Catalysis of diaphorase reactions by Mycobacterium tuberculosis lipoamide dehydrogenase occurs at the EH4 level.

Lipoamide dehydrogenase catalyzes the reversible NAD(+)-dependent oxidation of the dihydrolipoyl cofactors that are covalently attached to the acyltransferase components of the pyruvate dehydrogenase, alpha-ketoglutarate dehydrogenase, and glycine reductase multienzyme complexes. It contains two redox centers: a tightly, but noncovalently, bound FAD and an enzymic disulfide, each of which can accommodate two electrons. In the two-electron-reduced enzyme (EH(2)), the disulfide is reduced while the FAD cofactor is oxidized.

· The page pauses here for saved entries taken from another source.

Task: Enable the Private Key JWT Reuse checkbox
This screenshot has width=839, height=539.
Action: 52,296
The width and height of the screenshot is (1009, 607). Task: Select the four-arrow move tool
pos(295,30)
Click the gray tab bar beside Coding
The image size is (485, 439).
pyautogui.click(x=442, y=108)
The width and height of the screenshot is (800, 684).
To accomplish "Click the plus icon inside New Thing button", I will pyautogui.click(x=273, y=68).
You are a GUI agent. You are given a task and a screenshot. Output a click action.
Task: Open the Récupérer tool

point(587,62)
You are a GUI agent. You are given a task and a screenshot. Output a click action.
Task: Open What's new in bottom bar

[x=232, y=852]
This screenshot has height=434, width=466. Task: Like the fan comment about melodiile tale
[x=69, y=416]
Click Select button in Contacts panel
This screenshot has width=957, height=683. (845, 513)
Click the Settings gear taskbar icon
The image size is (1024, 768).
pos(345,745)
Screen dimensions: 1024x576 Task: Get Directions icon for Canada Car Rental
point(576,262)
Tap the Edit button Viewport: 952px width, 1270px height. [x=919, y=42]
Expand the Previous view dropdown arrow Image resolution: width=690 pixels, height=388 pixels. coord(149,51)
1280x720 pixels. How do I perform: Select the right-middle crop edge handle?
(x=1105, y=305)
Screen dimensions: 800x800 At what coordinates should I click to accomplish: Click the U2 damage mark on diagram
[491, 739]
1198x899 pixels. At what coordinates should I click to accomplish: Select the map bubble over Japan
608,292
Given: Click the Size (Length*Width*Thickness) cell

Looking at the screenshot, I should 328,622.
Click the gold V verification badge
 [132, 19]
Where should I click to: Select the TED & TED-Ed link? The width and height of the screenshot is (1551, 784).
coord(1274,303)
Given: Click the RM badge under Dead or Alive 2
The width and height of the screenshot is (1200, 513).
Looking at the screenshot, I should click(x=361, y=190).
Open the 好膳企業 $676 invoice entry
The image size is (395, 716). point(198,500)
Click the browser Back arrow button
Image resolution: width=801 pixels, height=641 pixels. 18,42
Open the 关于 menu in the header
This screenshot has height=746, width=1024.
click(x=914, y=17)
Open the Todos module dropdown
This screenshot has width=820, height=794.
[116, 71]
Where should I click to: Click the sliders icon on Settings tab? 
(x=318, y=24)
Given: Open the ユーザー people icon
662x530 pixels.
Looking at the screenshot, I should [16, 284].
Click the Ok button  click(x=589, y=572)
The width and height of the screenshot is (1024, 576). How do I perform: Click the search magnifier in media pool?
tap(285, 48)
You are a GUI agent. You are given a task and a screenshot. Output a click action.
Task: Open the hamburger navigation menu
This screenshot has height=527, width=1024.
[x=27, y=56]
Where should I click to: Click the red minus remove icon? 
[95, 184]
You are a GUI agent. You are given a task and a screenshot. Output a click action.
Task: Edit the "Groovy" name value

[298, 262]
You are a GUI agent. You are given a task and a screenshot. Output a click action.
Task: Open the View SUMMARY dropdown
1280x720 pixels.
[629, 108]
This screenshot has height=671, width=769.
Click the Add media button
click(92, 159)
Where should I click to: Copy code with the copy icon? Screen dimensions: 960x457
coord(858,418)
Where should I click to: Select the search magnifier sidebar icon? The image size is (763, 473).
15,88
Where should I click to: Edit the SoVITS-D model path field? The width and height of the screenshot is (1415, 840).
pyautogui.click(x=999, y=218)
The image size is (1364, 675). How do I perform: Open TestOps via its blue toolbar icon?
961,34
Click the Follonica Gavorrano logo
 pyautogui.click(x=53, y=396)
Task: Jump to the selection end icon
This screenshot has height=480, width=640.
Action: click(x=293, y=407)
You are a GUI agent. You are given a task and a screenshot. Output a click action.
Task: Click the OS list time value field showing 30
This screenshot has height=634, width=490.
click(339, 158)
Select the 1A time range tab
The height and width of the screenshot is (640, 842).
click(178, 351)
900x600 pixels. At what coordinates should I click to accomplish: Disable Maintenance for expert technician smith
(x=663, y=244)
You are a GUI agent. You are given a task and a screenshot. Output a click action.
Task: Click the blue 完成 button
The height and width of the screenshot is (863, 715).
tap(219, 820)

In the four-electron-reduced enzyme (EH(4)), both redox centers are reduced. Lipoamide dehydrogenase can also catalyze the NADH-dependent reduction of alternative electron acceptors such as 2,6-dichlorophenolindophenol, ferricyanide, quinones, and molecular oxygen (O(2)). To determine the mechanism of these "diaphorase" reactions, we generated the EH(2) and EH(4) forms of Mycobacterium tuberculosis lipoamide dehydrogenase and rapidly mixed these enzyme forms with d,l-lipoylpentanoate, 2,6-dimethyl-1,4-benzoquinone, and O(2), in a stopped-flow spectrophotometer at pH 7.5 and 4 degrees C. EH(2) reduced d,l-lipoylpentanoate >/=100 times faster than EH(4) did. Conversely, EH(4) reduced 2,6-dimethyl-1,4-benzoquinone and molecular oxygen 90 and 40 times faster than EH(2), respectively. Comparison of the rates of reduction of the above substrates by EH(2) and EH(4) with their corresponding steady-state kinetic parameters for kinetic competence leads to the conclusion that reduction of lipoyl substrates occurs with EH(2) while reduction of diaphorase substrates occurs with EH(4).